- **Entries taken from a collection**:
-- Opening Marker --

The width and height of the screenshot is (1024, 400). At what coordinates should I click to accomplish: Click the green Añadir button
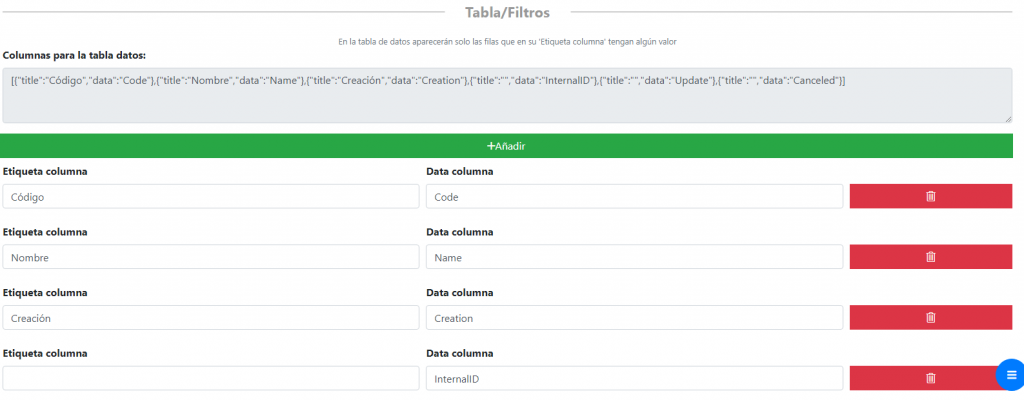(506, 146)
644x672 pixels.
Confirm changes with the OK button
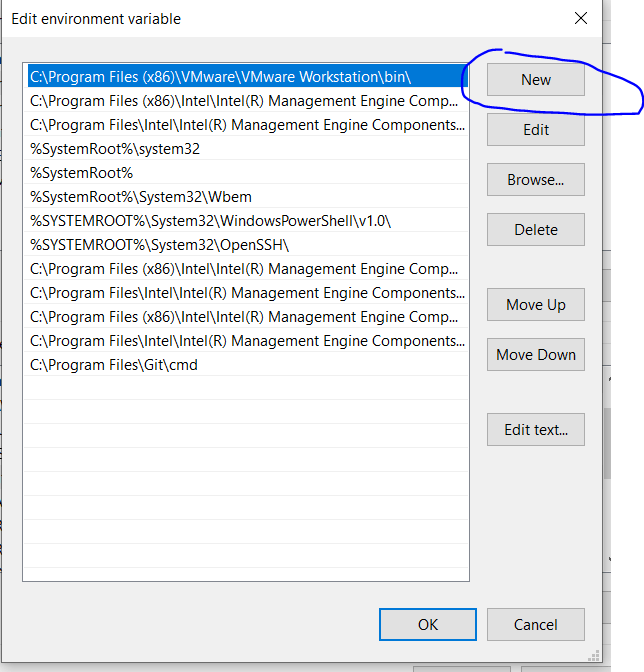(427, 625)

-- Closing Marker --

- **What the task requires**: Please copy exactly, and only, the lines from the one that contains "644x672 pixels." through the last line of the data above, omitting all pictures.

- **Answer to this task**:
644x672 pixels.
Confirm changes with the OK button
(427, 625)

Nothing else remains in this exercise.